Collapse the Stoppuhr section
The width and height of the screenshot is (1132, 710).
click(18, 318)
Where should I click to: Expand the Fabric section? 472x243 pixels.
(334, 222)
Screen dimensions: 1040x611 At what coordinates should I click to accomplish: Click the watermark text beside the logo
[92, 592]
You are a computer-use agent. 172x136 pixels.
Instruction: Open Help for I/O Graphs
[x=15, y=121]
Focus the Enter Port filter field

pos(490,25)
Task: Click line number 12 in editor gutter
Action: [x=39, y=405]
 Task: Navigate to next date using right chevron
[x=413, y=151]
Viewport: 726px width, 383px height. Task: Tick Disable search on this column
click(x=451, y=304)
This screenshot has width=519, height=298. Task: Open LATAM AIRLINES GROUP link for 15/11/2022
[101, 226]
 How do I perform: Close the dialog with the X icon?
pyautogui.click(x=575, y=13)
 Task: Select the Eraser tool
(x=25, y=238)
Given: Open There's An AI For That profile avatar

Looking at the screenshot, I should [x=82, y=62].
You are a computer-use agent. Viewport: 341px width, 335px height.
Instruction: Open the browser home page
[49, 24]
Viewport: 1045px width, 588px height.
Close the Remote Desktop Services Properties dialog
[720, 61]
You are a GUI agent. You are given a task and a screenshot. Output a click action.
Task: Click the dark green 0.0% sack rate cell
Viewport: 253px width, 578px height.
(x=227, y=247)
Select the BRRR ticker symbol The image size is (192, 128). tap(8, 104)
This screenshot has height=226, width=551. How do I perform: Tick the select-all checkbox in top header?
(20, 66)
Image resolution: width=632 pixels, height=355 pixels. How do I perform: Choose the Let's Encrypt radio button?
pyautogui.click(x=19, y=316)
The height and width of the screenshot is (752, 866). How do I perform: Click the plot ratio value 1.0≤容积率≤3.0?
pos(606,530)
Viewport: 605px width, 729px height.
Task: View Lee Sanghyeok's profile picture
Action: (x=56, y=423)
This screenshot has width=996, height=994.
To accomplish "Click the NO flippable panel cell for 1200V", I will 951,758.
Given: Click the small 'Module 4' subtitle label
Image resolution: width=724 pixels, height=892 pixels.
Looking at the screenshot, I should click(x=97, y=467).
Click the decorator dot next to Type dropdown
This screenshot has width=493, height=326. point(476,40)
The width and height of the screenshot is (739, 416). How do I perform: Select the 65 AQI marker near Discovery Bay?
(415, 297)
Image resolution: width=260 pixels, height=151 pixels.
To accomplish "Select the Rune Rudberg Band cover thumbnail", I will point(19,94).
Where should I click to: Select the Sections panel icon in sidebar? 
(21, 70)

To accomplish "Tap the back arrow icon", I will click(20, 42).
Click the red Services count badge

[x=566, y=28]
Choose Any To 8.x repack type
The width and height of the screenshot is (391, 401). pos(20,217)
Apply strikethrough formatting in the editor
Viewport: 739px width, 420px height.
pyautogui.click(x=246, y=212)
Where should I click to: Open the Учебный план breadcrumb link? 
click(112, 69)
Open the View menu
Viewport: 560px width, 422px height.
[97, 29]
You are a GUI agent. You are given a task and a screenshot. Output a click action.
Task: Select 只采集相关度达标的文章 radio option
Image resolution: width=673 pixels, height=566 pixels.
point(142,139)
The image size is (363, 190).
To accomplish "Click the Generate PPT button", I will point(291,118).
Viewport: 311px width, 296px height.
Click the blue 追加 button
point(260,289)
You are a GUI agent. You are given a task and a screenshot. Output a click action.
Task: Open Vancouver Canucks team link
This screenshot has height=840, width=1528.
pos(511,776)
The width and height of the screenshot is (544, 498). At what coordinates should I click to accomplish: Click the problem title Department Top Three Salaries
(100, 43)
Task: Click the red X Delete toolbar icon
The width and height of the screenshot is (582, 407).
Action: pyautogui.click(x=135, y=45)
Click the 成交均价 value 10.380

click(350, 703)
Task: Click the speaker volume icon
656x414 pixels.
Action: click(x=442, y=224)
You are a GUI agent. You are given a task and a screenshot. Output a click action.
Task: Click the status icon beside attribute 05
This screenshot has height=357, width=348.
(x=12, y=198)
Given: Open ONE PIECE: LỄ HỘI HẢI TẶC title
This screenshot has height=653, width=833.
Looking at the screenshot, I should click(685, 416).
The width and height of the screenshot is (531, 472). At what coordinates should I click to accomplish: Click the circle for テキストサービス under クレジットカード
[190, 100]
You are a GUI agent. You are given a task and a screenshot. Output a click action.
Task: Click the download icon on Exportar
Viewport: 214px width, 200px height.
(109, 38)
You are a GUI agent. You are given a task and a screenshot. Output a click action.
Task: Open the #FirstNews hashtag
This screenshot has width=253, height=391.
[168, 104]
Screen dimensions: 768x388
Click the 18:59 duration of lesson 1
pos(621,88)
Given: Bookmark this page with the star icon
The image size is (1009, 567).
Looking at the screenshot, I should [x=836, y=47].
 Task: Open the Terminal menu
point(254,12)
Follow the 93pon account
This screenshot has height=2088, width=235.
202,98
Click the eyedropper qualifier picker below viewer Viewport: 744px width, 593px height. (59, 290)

--------------------------------

Output each record precisely as written.

_TASK ANSWER_
Collapse the Stoppuhr section
The width and height of the screenshot is (1132, 710).
click(18, 318)
Where should I click to: Expand the Fabric section? 472x243 pixels.
(334, 222)
Screen dimensions: 1040x611 At what coordinates should I click to accomplish: Click the watermark text beside the logo
[92, 592]
You are a computer-use agent. 172x136 pixels.
Instruction: Open Help for I/O Graphs
[x=15, y=121]
Focus the Enter Port filter field

pos(490,25)
Task: Click line number 12 in editor gutter
Action: [x=39, y=405]
 Task: Navigate to next date using right chevron
[x=413, y=151]
Viewport: 726px width, 383px height. Task: Tick Disable search on this column
click(x=451, y=304)
This screenshot has width=519, height=298. Task: Open LATAM AIRLINES GROUP link for 15/11/2022
[101, 226]
 How do I perform: Close the dialog with the X icon?
pyautogui.click(x=575, y=13)
 Task: Select the Eraser tool
(x=25, y=238)
Given: Open There's An AI For That profile avatar

Looking at the screenshot, I should [x=82, y=62].
You are a computer-use agent. Viewport: 341px width, 335px height.
Instruction: Open the browser home page
[49, 24]
Viewport: 1045px width, 588px height.
Close the Remote Desktop Services Properties dialog
[720, 61]
You are a GUI agent. You are given a task and a screenshot. Output a click action.
Task: Click the dark green 0.0% sack rate cell
Viewport: 253px width, 578px height.
(x=227, y=247)
Select the BRRR ticker symbol The image size is (192, 128). tap(8, 104)
This screenshot has height=226, width=551. How do I perform: Tick the select-all checkbox in top header?
(20, 66)
Image resolution: width=632 pixels, height=355 pixels. How do I perform: Choose the Let's Encrypt radio button?
pyautogui.click(x=19, y=316)
The height and width of the screenshot is (752, 866). How do I perform: Click the plot ratio value 1.0≤容积率≤3.0?
pos(606,530)
Viewport: 605px width, 729px height.
Task: View Lee Sanghyeok's profile picture
Action: (x=56, y=423)
This screenshot has width=996, height=994.
To accomplish "Click the NO flippable panel cell for 1200V", I will 951,758.
Given: Click the small 'Module 4' subtitle label
Image resolution: width=724 pixels, height=892 pixels.
Looking at the screenshot, I should click(x=97, y=467).
Click the decorator dot next to Type dropdown
This screenshot has width=493, height=326. point(476,40)
The width and height of the screenshot is (739, 416). How do I perform: Select the 65 AQI marker near Discovery Bay?
(415, 297)
Image resolution: width=260 pixels, height=151 pixels.
To accomplish "Select the Rune Rudberg Band cover thumbnail", I will point(19,94).
Where should I click to: Select the Sections panel icon in sidebar? 
(21, 70)

To accomplish "Tap the back arrow icon", I will click(20, 42).
Click the red Services count badge

[x=566, y=28]
Choose Any To 8.x repack type
The width and height of the screenshot is (391, 401). pos(20,217)
Apply strikethrough formatting in the editor
Viewport: 739px width, 420px height.
pyautogui.click(x=246, y=212)
Where should I click to: Open the Учебный план breadcrumb link? 
click(112, 69)
Open the View menu
Viewport: 560px width, 422px height.
[97, 29]
You are a GUI agent. You are given a task and a screenshot. Output a click action.
Task: Select 只采集相关度达标的文章 radio option
Image resolution: width=673 pixels, height=566 pixels.
point(142,139)
The image size is (363, 190).
To accomplish "Click the Generate PPT button", I will point(291,118).
Viewport: 311px width, 296px height.
Click the blue 追加 button
point(260,289)
You are a GUI agent. You are given a task and a screenshot. Output a click action.
Task: Open Vancouver Canucks team link
This screenshot has height=840, width=1528.
pos(511,776)
The width and height of the screenshot is (544, 498). At what coordinates should I click to accomplish: Click the problem title Department Top Three Salaries
(100, 43)
Task: Click the red X Delete toolbar icon
The width and height of the screenshot is (582, 407).
Action: pyautogui.click(x=135, y=45)
Click the 成交均价 value 10.380

click(350, 703)
Task: Click the speaker volume icon
656x414 pixels.
Action: click(x=442, y=224)
You are a GUI agent. You are given a task and a screenshot. Output a click action.
Task: Click the status icon beside attribute 05
This screenshot has height=357, width=348.
(x=12, y=198)
Given: Open ONE PIECE: LỄ HỘI HẢI TẶC title
This screenshot has height=653, width=833.
Looking at the screenshot, I should click(685, 416).
The width and height of the screenshot is (531, 472). At what coordinates should I click to accomplish: Click the circle for テキストサービス under クレジットカード
[190, 100]
You are a GUI agent. You are given a task and a screenshot. Output a click action.
Task: Click the download icon on Exportar
Viewport: 214px width, 200px height.
(109, 38)
You are a GUI agent. You are given a task and a screenshot. Output a click action.
Task: Open the #FirstNews hashtag
This screenshot has width=253, height=391.
[168, 104]
Screen dimensions: 768x388
Click the 18:59 duration of lesson 1
pos(621,88)
Given: Bookmark this page with the star icon
The image size is (1009, 567).
Looking at the screenshot, I should [x=836, y=47].
 Task: Open the Terminal menu
point(254,12)
Follow the 93pon account
This screenshot has height=2088, width=235.
202,98
Click the eyedropper qualifier picker below viewer Viewport: 744px width, 593px height. (59, 290)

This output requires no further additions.